Rosalie, or “blondie” as Jacob takes to calling her (it’s not like she deserves something more flattering) “was easier to ignore than I ever would have dreamed.” Wait til you’ve seen things from my side, Mr. Black.

* Jacob and Bella talk, with Bella snapping, “sounding a little more like the way she usually talked to me.” Oh you guys are such good friends.

More striking than that his how massively, how quickly, Bella’s got pregnant. “There was no way she could be pregnant. Not that pregnant. Except that she was.” Even a werewolf’s chained by ideas of normalcy.

Edward takes Jacob aside and explains why nobody’s done anything about this fetus, which is plainly killing its mother. Bella won’t let them. “Jeez, she was running true to form. Of course, die for the monster spawn. It was so Bella.” In a little bit we also get, “Make Bella see sense? What universe do you live in?” Although if you kind of think about it, that kind of awareness coupled with Meyer writing Bella in a minimalist fashion could be read as “Bella thinks this/acts this way because it’s the easiest way to advance the plot.”

It’s a little bit nice the author seems to be acknowledging the shortcomings of her story, but you’d think she might take the opportunity to fix it. This is a perfect chance for everybody to grow up and fill out as characters. At the very least, she could explain why it’s laudable that Bella’s always so willing to throw her life away. Or when Edward says Jacob couldn’t possibly hate him as much as he hates himself.
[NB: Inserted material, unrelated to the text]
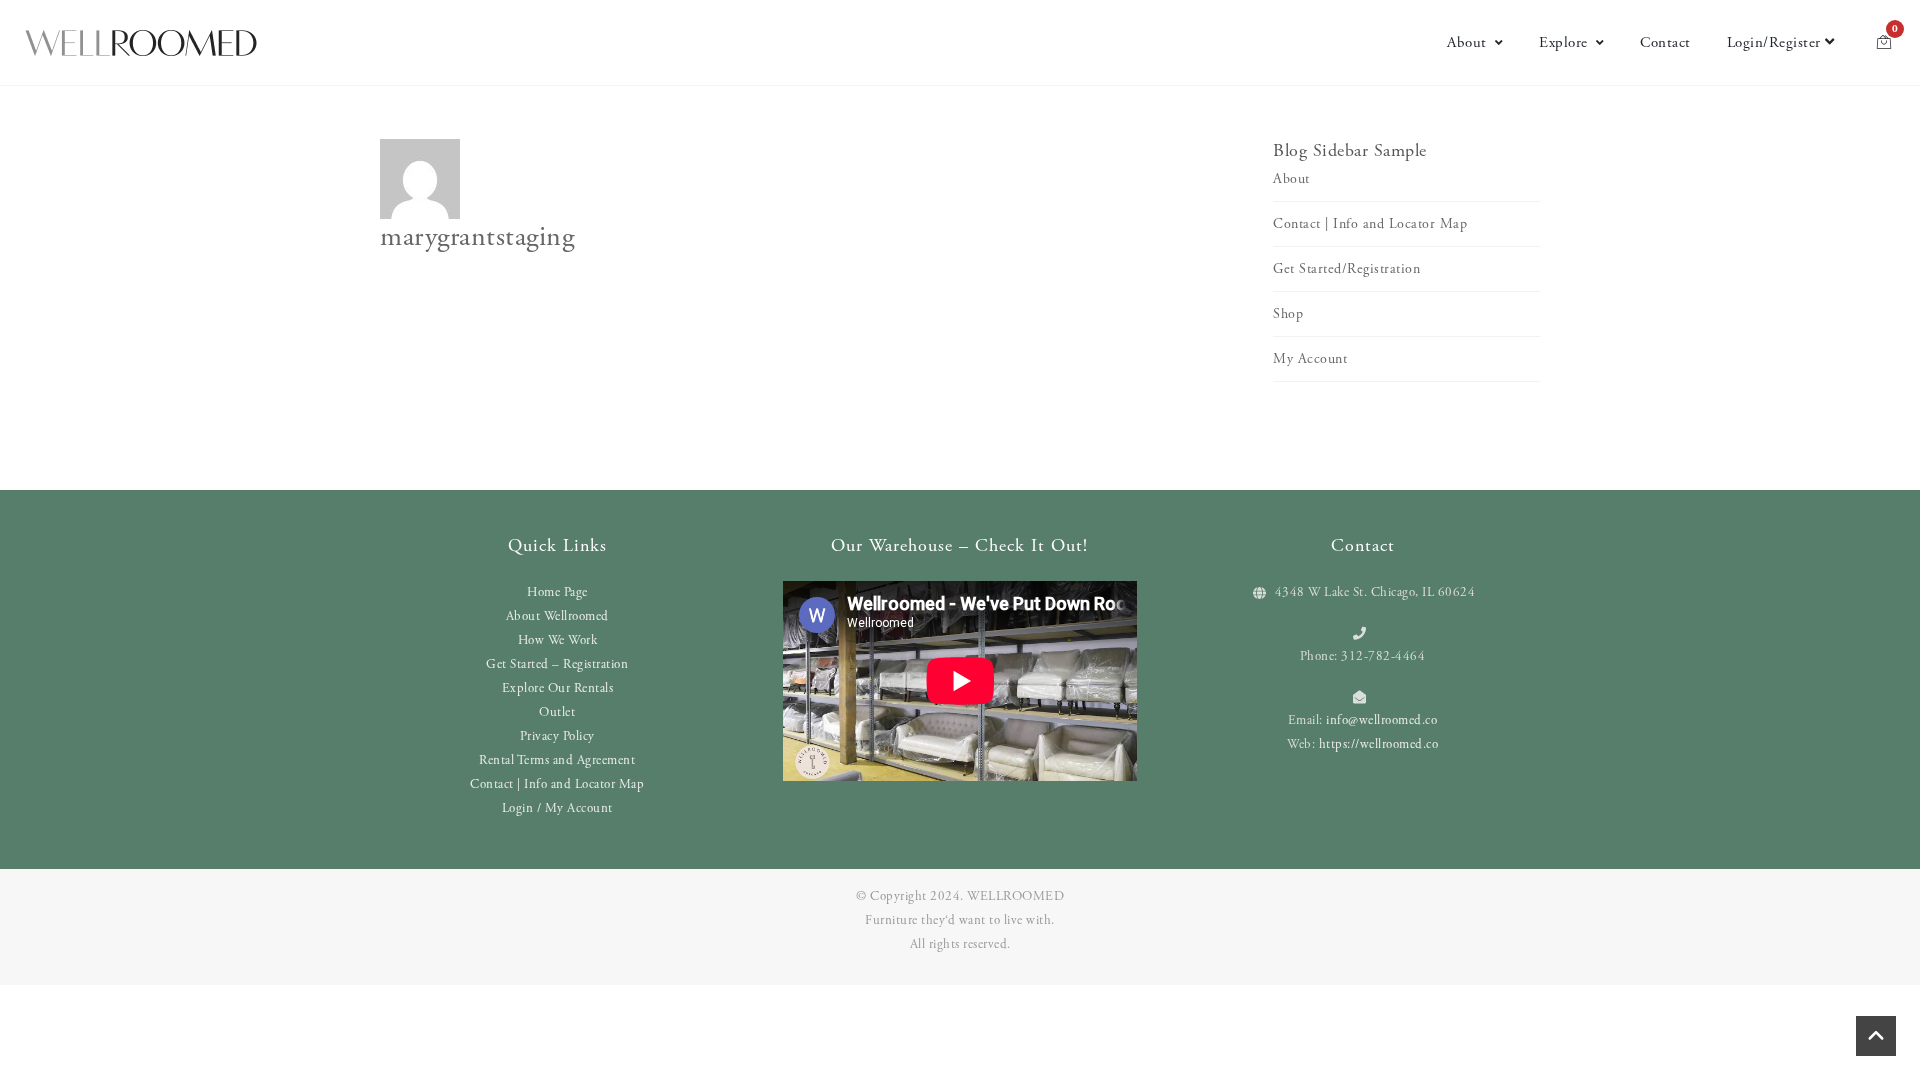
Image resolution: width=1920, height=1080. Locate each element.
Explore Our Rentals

* Then Edward does something that’s earned him a lot more condemnation, but again this time…I’m not so sure.

He tries to get Jacob to talk Bella into aborting the baby, with the alternative of having “puppies” with Jacob instead. Who presumably won’t eat her from the inside out. Although I don't see any particular reason their wolf mojo couldn't manifest right in Bella's womb since she'd still be married to Edward and presumably still surrounded by vampires. Oh, like big, mature Bella could stand to be separated from Edward for nine months, and like Edward could resist the urge to be around to do everything for her, no matter how good an idea that would be.

The thing is, Edward doesn’t say that as a derogatory remark when he says it. He comes across as pretty desperate to save his wife’s life if that’s what it takes.

I don’t know if he’d be forcing his will on her if his family hadn’t lined up behind Bella, but…I believe for this moment he wants to save her. Besides, at literally every turn, Bella’s shown she needs to be protected from herself even more than all the vampires after her. I hate both of these characters, but Bella’s history of poor judgment and pointless attempts at sacrifice add up to a bigger negative on her side. And if I were reading this for the first time, how would I know what kind of hellspawn she’d be stubbornly releasing upon the world? This isn’t exactly Rosemary’s Baby, where you can sympathize with the character and get some inkling of why she loves her child even though he’s the frigging antichrist. Bella’s the idiot’s idiot and I’ve had, I think, good cause to hate her since she landed in Forks. Edward kind of wins by default.

* Jacob agrees to Edward’s plan, although I’m not sure if it’s the one to abort the fetus or to kill Edward when the baby kills her.